• [Document extract]:
---*---

Beginning in May, 1998, Plaintiff Kari Watt worked for Ashwaubenon Public Safety as a Public Safety Telecommunicator. Watt’s position was absorbed into Defendant Brown County in October 2010 after Ashwaubenon Public Safety merged with Defendant. Watt’s duties in Defendant’s 911 Center included receiving calls for emergency services via 911 and non-911 lines and dispatching police, fire, and emergency calls via electronic and radio dispatch equipment. Watt’s employment with Defendant ceased when Defendant terminated her employment on April 2, 2013.

Watt performed her duties as a Telecommunication Operator with Defendant at a two-tiered workstation. A workstation similar to the one Plaintiff worked from is depicted in Photograph 1 below:

[1081]*1081[[Image here]]

Photograph 1. Walcheske Dec. Ex. E at 7, Workstation at Brown County, ECF No. 29-5.

Telecommunication Operators did not have assigned workstations. Instead, they used the available workstations depending upon shift assignments. The workstations have two height-adjustable tiers which may be lowered or raised at the discretion of the individual Telecommunication Operator. The lower (front) tier contains buttons for controlling the heights of the tiers, a computer keyboard, a mouse, and a keypad for the telephone. The second (back) tier holds the four computer monitors, which include three call screens and a touchscreen monitor for the telephone. The telephone monitor is the only touchscreen. Telecommunication Operators have the ability to use either the touchscreen monitor or the keypad to use the telephone.

---*---

• [Required tasks]:
1. Answer these questions from the court excerpt about Kari Watt's employment:
(a) On what date did Defendant terminate Watt's employment?
(b) How many computer monitors does the back tier of the workstation hold?
(c) Which monitor is the only touchscreen?
2. Decide whether each statement agrees with the court excerpt about Kari Watt's employment:
(a) Telecommunication Operators had assigned workstations.
(b) Watt's position was absorbed into Brown County in October 2010.
(c) The computer keyboard sits on the back tier of the workstation.
3. Carry the court excerpt about Kari Watt's employment forward from its final sentence.

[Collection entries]
---*---

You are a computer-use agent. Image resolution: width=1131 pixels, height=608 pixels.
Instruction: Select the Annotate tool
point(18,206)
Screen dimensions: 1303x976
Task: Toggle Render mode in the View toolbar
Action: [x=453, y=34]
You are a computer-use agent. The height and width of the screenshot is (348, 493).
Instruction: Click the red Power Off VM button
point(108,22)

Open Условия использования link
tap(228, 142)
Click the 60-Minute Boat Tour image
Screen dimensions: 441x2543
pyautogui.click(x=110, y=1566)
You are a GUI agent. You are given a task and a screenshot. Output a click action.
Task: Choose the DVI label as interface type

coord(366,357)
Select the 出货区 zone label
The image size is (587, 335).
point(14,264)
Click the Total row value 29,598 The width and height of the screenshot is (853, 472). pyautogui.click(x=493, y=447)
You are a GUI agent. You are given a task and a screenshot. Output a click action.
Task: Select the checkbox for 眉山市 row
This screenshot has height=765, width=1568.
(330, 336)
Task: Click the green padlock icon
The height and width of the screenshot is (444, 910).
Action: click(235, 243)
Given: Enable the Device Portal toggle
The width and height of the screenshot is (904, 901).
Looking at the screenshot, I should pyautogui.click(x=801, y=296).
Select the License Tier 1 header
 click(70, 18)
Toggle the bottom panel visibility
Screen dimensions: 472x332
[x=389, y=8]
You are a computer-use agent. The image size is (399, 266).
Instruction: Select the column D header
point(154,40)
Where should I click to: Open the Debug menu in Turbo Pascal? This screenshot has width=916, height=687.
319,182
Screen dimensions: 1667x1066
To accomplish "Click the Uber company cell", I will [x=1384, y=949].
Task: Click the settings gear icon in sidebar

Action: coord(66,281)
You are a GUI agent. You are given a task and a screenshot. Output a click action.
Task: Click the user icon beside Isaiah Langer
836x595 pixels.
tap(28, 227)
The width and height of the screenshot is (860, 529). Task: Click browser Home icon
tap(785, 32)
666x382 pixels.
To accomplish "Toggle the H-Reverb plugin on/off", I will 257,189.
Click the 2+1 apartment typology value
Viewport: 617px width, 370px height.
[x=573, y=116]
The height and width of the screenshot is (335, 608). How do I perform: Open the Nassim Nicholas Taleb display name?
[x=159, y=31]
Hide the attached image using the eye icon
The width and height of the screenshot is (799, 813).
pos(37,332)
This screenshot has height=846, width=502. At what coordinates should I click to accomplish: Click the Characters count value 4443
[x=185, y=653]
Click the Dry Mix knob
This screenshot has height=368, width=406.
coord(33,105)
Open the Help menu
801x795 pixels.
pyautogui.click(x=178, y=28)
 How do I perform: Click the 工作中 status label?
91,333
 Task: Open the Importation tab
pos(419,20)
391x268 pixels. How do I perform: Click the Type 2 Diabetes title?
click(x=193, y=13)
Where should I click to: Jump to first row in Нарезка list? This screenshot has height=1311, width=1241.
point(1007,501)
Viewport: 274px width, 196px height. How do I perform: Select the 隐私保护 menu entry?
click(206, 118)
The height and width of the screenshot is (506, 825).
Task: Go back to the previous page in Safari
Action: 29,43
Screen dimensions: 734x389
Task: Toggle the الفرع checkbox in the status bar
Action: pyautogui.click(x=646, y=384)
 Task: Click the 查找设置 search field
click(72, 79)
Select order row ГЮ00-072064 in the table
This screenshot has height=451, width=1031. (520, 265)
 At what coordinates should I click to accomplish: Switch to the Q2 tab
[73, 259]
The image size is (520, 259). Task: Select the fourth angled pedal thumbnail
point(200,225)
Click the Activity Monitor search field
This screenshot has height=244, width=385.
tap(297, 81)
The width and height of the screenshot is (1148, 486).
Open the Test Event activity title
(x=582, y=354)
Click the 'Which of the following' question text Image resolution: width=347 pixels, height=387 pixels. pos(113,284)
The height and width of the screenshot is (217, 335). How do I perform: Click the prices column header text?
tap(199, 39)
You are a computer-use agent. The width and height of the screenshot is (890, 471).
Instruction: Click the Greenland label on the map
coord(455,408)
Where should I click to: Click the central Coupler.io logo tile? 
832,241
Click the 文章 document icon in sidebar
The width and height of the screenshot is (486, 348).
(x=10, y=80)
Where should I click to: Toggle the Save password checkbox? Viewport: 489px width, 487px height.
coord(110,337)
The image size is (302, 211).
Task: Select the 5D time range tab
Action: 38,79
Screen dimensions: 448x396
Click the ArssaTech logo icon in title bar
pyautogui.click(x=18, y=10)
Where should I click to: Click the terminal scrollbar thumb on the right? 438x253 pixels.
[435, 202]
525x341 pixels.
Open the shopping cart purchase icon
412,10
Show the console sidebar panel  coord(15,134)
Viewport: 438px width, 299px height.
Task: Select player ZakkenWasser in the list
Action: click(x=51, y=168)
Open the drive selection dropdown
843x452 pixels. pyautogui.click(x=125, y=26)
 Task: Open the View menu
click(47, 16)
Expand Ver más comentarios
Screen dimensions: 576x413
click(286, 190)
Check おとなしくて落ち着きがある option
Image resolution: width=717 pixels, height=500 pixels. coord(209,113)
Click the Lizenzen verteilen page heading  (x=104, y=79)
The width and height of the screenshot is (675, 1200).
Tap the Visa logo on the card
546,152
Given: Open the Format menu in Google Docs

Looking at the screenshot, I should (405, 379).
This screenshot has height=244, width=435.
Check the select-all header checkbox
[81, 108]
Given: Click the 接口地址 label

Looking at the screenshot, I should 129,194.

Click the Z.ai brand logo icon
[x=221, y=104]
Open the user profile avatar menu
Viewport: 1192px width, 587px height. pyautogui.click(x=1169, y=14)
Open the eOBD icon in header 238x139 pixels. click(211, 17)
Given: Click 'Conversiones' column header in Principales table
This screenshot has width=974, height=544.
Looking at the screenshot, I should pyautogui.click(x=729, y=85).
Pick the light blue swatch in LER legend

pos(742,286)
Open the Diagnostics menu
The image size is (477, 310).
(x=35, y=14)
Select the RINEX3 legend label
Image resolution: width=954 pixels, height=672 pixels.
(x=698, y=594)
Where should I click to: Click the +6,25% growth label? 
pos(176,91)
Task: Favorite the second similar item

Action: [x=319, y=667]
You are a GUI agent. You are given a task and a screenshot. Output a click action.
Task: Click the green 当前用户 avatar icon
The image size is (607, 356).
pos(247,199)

---*---

• [Task results]:
1.
(a) April 2, 2013
(b) Four
(c) The telephone monitor

2.
(a) No: "Telecommunication Operators did not have assigned workstations."
(b) Yes: "Watt’s position was absorbed into Defendant Brown County in October 2010"
(c) No: "The lower (front) tier contains buttons for controlling the heights of the tiers, a computer keyboard, a mouse, and a keypad for the telephone."

3.
Around February or March of 2012 Watt was diagnosed with a rotator cuff tear in her right shoulder. Watt underwent surgeries for her recurrent rotator cuff tears on March 9, 2012, October 1, 2012, and April 9, 2013. After her first surgery Watt was off work from March 9, 2012, to May 30, 2012, and was paid short term disability (STD) benefits for 83 days. Beginning on September 27, 2012, Watt began missing work due to her second surgery. Watt was paid STD benefits from September 30, 2012 to January 6, 2013, for a total of 99 days. On January 7, 2013, Watt returned to work with significant medical restrictions. She could only work four hours per day and could not use her right arm. Watt used STD to offset her lost income due to her reduced work hours during this period.

After her second surgery, Watt did not return to her Telecommunication Operator position, but instead was assigned light-duty work consisting of developing a training manual and updating systems manuals. On January 8, 2013, Watt was medically [1082]*1082cleared to use both hands to write and type, though her other restrictions remained. On March 8, 2013, Watt was cleared to work six hours a day. On April 2, 2013, Watt was removed from payroll and terminated. On that same day Watt was given a letter explaining the reasons for her termination. The letter stated that Watt was being terminated because she had exhausted her 180 days of STD and was unable to work full-time without restrictions. Brown County’s STD policy provides coverage for a maximum of 180 calendar days. ECF No. 24-1. Though Brown County will not force an employee to file for long term disability benefits, if the employee cannot return to work at the end of the six-month STD period, the employee is removed from payroll.

Watt’s third surgery took place on April 9, 2013, rendering her unable to work until April 24, 2013. Watt was cleared for one-handed work on April 24, 2013, and by July 3, 2013, Watt was able to use both arms (though she was restricted from performing lifting above waist level with her right arm). By September 24, 2013, Watt was only restricted in her ability to lift weight and by November 4, 2013, Watt was cleared to return to work without any restrictions. Watt applied to be rehired for a Telecommunication Operator position in August 2013 but her application for employment was denied.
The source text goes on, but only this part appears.